You can disable Workspace Trust entirely by setting the security.workspace.trust.enabled setting to false. You can find this in the UI by clicking File > Preferences > Settings and searching for “workspace trust”. The checkbox will show up as “Security > Workspace > Trust: Enabled”. If you only want a one-time launch without Workspace Trust, add the –disable-workspace-trust command line flag.

Customizing Workspace Trust

Workspace Trust offers a few settings to let you fine-tune its behavior. Use the procedure described above to view the Workspace Trust settings in the UI.

“Empty Window” controls what happens when you’re using a window with no open folders. When the checkbox is filled, the window will be treated as trusted by default. Otherwise, you’ll need to manually trust it like a regular folder.

The “Untrusted Files” setting defines what happens if you File > Open a file from an untrusted location while in a trusted window. The default behavior is to prompt before continuing. You can change this to always open the file or force it into a new window that’s automatically untrusted.

Another setting lets you override how extensions respond to Workspace Trust. This must be set manually in your settings.json file. Add an extensions.supportUntrustedWorkspaces key with a JSON object as its value. Add extension IDs as keys in this object. Each extension can have true, limited or false as its value.

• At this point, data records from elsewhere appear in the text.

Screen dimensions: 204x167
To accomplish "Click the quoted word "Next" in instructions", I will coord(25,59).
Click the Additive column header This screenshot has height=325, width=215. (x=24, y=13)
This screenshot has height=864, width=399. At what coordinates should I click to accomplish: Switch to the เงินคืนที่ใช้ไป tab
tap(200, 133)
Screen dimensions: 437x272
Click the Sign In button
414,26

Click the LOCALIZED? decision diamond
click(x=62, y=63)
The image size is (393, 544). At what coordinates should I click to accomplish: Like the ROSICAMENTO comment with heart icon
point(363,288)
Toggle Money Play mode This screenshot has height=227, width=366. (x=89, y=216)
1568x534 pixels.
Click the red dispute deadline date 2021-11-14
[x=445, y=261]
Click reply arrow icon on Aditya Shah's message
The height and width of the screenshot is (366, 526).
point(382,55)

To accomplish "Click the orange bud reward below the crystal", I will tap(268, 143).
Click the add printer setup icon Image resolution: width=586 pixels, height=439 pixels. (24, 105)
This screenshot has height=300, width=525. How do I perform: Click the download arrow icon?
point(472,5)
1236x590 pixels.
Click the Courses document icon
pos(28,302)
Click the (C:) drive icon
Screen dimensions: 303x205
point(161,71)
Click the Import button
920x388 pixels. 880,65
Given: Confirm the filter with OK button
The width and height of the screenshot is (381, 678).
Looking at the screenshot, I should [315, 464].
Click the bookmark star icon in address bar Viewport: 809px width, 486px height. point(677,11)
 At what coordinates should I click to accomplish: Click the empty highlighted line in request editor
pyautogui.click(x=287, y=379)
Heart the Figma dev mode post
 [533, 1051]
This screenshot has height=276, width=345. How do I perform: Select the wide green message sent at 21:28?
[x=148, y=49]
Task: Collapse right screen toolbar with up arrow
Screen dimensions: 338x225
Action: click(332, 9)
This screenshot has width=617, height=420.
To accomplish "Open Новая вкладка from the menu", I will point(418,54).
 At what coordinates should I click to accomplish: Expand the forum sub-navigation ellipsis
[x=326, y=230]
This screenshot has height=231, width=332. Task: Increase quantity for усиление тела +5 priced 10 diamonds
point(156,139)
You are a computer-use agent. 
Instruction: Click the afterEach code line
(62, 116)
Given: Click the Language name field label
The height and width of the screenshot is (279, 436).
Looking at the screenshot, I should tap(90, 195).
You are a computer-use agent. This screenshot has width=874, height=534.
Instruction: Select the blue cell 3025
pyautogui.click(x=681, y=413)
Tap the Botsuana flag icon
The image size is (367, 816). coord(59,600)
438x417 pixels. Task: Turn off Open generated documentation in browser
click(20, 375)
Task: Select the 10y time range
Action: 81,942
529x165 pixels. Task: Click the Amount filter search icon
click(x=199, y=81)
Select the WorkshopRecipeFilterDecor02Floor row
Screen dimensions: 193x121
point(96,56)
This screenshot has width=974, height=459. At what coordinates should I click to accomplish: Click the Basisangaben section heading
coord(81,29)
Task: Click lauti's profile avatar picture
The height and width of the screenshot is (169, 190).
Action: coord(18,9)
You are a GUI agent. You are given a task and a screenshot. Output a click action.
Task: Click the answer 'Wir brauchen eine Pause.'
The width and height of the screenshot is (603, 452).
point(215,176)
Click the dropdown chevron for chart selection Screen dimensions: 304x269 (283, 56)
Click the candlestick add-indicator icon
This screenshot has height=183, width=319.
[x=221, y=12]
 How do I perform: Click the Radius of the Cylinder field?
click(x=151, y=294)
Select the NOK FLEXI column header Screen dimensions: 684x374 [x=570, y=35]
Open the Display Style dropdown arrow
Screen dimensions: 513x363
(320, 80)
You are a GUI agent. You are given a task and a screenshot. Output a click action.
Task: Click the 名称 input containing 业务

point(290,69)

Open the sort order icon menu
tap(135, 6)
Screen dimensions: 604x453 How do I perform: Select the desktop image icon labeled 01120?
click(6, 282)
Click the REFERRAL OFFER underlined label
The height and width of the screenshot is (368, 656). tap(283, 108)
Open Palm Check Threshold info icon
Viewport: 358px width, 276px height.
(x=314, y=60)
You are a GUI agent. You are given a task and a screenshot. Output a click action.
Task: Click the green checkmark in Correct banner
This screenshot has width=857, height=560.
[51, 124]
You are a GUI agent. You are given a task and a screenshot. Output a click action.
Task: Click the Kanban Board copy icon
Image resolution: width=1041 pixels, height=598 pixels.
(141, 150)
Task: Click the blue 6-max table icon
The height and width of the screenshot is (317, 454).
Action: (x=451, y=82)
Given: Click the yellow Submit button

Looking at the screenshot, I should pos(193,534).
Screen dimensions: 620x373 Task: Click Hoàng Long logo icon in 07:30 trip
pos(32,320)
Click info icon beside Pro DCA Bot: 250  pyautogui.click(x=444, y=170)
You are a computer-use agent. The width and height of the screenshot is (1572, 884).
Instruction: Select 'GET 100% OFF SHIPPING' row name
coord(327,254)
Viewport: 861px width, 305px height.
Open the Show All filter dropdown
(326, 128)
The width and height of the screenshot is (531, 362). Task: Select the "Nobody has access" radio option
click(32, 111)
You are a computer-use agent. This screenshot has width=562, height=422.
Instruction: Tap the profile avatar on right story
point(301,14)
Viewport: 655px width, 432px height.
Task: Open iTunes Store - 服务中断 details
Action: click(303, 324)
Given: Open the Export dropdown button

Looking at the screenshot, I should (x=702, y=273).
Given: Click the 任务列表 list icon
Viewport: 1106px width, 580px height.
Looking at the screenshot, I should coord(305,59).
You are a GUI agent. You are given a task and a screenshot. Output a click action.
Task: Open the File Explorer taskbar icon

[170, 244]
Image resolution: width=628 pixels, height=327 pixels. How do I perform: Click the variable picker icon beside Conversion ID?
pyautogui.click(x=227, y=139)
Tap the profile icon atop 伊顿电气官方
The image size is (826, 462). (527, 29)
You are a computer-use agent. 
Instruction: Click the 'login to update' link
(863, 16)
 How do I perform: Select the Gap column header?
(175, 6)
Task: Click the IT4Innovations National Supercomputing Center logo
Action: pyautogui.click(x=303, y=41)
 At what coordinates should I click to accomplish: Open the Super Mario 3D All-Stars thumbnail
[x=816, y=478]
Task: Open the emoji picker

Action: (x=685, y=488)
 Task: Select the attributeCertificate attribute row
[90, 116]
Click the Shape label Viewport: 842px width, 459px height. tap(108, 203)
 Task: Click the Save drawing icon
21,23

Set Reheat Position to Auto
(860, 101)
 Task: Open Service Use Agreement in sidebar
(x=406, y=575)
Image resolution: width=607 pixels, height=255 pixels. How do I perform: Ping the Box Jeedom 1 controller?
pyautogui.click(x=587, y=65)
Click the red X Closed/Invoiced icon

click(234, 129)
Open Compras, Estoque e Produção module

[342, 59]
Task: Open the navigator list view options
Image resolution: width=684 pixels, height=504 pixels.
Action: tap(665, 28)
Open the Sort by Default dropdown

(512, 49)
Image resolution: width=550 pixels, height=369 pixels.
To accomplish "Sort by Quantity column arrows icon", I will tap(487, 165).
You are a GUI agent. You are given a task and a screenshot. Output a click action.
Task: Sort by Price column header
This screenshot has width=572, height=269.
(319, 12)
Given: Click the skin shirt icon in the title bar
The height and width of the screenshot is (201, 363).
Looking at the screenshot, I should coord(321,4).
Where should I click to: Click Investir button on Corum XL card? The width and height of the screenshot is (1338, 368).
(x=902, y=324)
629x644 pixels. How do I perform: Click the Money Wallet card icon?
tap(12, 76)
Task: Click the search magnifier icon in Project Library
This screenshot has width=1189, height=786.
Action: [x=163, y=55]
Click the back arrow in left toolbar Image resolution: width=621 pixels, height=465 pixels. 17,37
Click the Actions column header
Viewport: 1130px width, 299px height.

An extension listed as true will always be enabled, even in an untrusted workspace. Extensions with false will only load in trusted workspaces. limited extensions will be added to untrusted workspaces but with “trusted” functionality disabled. You won’t be able to use tasks provided by these extensions.

Managing Trusted Folders

You can view and manage folders you’ve marked as trusted from within Visual Studio Code. Press Ctrl+Shift+P to bring up the Command Palette. Search for “workspace trust” and select the “Workspaces: Manage Workspace Trust” item from the menu.

This screen shows the trust status of your current window. You can switch to Restricted Mode by pressing “Don’t Trust.” Alternatively, press the “Trust” button to enable all features if you’re currently in a restricted state.

The “Trusted Folders & Workspaces” section enumerates all the directories which you’ve marked as trusted. You can revoke a location’s trust by clicking it and pressing the delete “X” button on the right.

Trust is inherited by all sub-directories. Trusting a top-level folder such as /home/me/projects will mean all your repositories are automatically trusted. This compromises the effectiveness of the Workspace Trust system.

Conclusion

Workspace Trust is a promising new security protection for Visual Studio Code users. The dangers of unintentional code execution by IDEs are only just starting to gain visibility. While some might find trust prompts frustrating, they could help protect your machine from dangerous sources.

It’s unlikely you’ll want a workspace to stay in Restricted Mode for an extended time. Although you can still view and edit files, you’ll lose many of Visual Studio Code’s most powerful features. It’s best to review executables, build scripts and .vscode files in a repository, check for any hazards, and then trust the location once you’re sure it’ll behave as expected.